- RAW DATA -
════════

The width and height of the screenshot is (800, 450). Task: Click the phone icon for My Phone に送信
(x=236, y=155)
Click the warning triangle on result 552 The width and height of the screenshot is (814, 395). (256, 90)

════════

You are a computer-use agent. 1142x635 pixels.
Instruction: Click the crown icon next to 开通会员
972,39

════════

- INSTRUCTIONS FOR THE TASK -
Within the listing above, give again exactly every line from the line with "The width and height of the screenshot is (800, 450)." through the line with "Click the warning", both included, and no other line.

- SOLVED EXERCISE -
The width and height of the screenshot is (800, 450). Task: Click the phone icon for My Phone に送信
(x=236, y=155)
Click the warning triangle on result 552 The width and height of the screenshot is (814, 395). (256, 90)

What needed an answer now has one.